3.5. Curatoren hebben bezwaar gemaakt tegen de eisvermeerdering (…).
3.6. Het hof is met ING Lease van oordeel dat het bepaalde in [de art. 485a lid 2, 482 en 484 Rv] niet in de weg staat aan de eiswijziging van ING Lease. ING Lease sluit met haar eiswijziging in dit hoger beroep aan bij de vordering zoals de rechtbank die begrepen en beoordeeld heeft en vordert vast te stellen dat haar vordering op failliet ten minste € 2.4 miljoen bedraagt, althans een zodanig bedrag dat zij daarvoor op de gehele opbrengst van de executie batig dient te worden gerangschikt. Het hof is van oordeel dat ING Lease daarmee van meet af aan dezelfde vorderingen naar voren brengt. Het gaat ING Lease als separatist immers steeds om de naar haar mening op de executieopbrengst verhaalbare vorderingen uit hoofde van de afwikkeling van de SOLB-overeenkomst. Dat is ook steeds onmiskenbaar duidelijk geweest voor curatoren. […] ING Lease heeft de grondslag van haar vorderingen, mede als reactie op standpunten van curatoren, in de renvooiprocedure nader uitgewerkt. Deze handelwijze is geoorloofd. Uit de hiervoor aangehaalde wetsartikelen volgt geen andere regel.
3.7. Het hof ziet ook voor het overige geen aanleiding de eiswijziging ambtshalve buiten beschouwing te laten wegens strijd met de goede procesorde. Niemand is misleid. Niemand is op het verkeerde been gezet. Niemand is in zijn procespositie geschaad. Recht zal worden gedaan op de gewijzigde eis.”

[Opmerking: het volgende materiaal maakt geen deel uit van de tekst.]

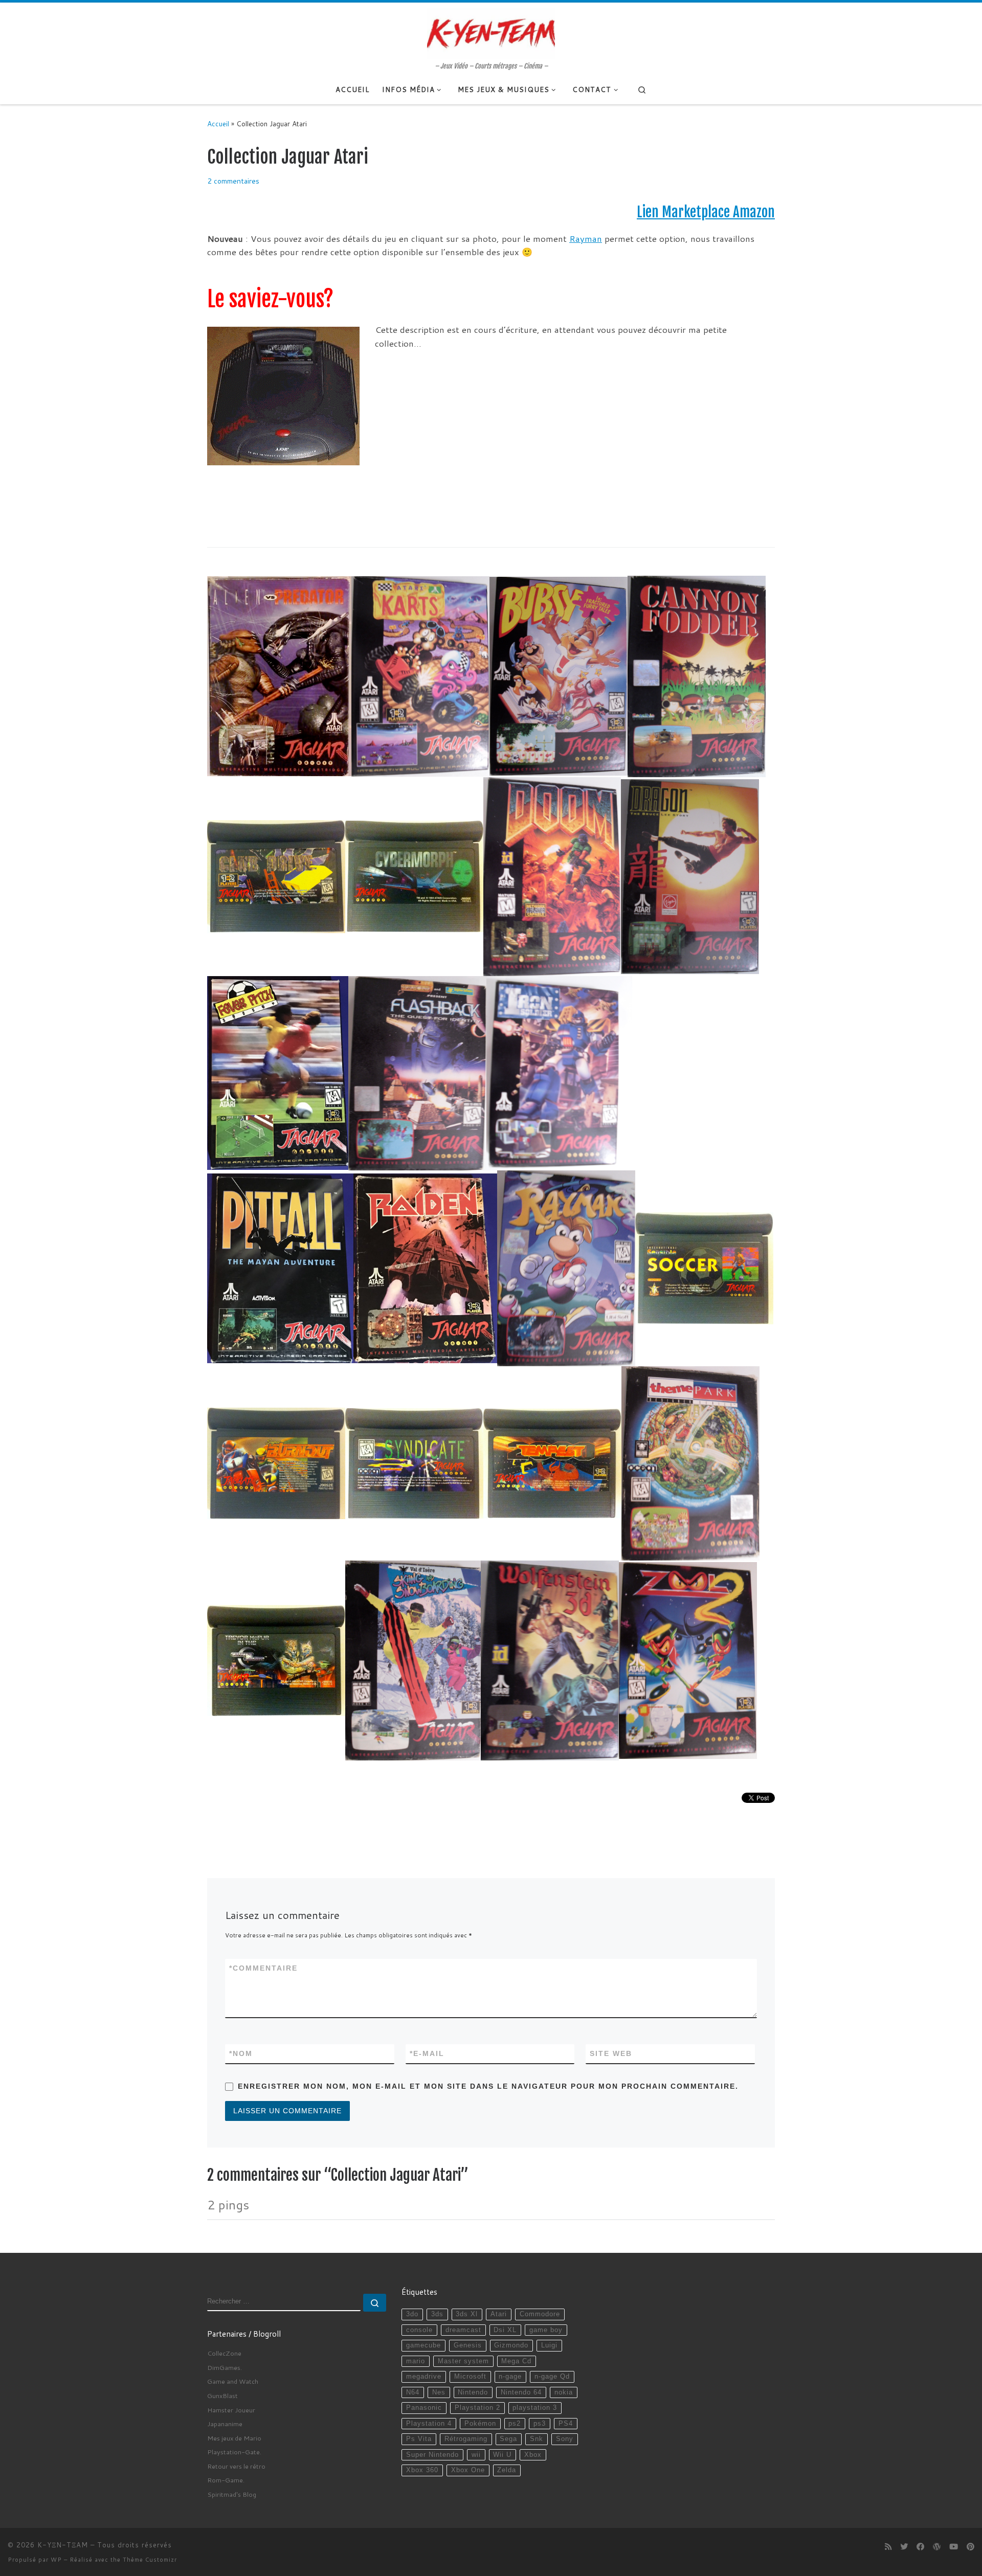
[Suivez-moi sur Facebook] (920, 2547)
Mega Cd (516, 2361)
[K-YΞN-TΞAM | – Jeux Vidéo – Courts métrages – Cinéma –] (491, 32)
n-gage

3.Beoordeling van het middel

3.1
Onderdeel 1 houdt onder meer de klacht in dat het hof ten onrechte heeft geoordeeld dat ING Lease haar eis in hoger beroep mocht wijzigen, omdat – aldus de klacht – een eiswijziging zoals een grondslagvermeerdering niet toegestaan is in een renvooiprocedure. Uit het stelsel van de wet – art. 552 Rv in verbinding met de art. 482-490a en 490cd Rv – blijkt dat het in een renvooiprocedure uitsluitend kan gaan over de vordering die bij de rechter-commissaris aangemeld en weersproken is. Met dit stelsel is onverenigbaar dat in (het hoger beroep van) een renvooiprocedure een nieuwe vordering ingesteld wordt, aldus het onderdeel.
3.2
De klacht faalt. In een renvooiprocedure is een wijziging van de eis in ieder geval toelaatbaar indien daarmee niet getreden wordt buiten de grenzen van hetgeen partijen ten overstaan van de rechter-commissaris verdeeld hield. Opmerking verdient daarbij dat deze grenzen niet steeds scherp hoeven te zijn getrokken, aangezien zowel bij het aanmelden van de vordering als bij het doen van tegenspraak slechts summier hoeft te zijn opgegeven wat wordt gevorderd respectievelijk tegengesproken en op welke gronden.
Voor zover de klacht ervan uitgaat dat het hof een eiswijziging heeft toegelaten die de zojuist bedoelde grenzen overschrijdt, mist zij feitelijke grondslag. Het hof heeft immers overwogen (in rov. 3.6) dat ING Lease van meet af aan dezelfde vorderingen naar voren brengt, dat dit voor de curatoren steeds onmiskenbaar duidelijk is geweest en dat ING Lease in de renvooiprocedure, mede als reactie op standpunten van de curatoren, slechts de grondslag van haar vorderingen nader heeft uitgewerkt.
3.3
De overige klachten van het middel kunnen evenmin tot cassatie leiden. De Hoge Raad hoeft niet te motiveren waarom hij tot dit oordeel is gekomen. Bij de beoordeling van deze klachten is het namelijk niet nodig om antwoord te geven op vragen die van belang zijn voor de eenheid of de ontwikkeling van het recht (zie art. 81 lid 1 RO).

4.Beslissing

De Hoge Raad:
- verwerpt het beroep;
- veroordeelt de curatoren in de kosten van het geding in cassatie, tot op deze uitspraak aan de zijde van ING Lease begroot op € 916,34 aan verschotten en € 2.200,-- voor salaris, vermeerderd met de wettelijke rente over deze kosten indien de curatoren deze niet binnen veertien dagen na heden hebben voldaan.
Dit arrest is gewezen door de vicepresident M.J. Kroeze als voorzitter en de raadsheren H.M. Wattendorff, S.J. Schaafsma, F.R. Salomons en G.C. Makkink, en in het openbaar uitgesproken door de raadsheer H.M. Wattendorff op
8 juli 2022.

Voetnoten

1.Rechtbank Zeeland-West-Brabant 7 februari 2018, ECLI:NL:RBZWB:2018:739.
2.Gerechtshof ’sHertogenbosch 17 november 2020, ECLI:NL:GHSHE:2020:3530.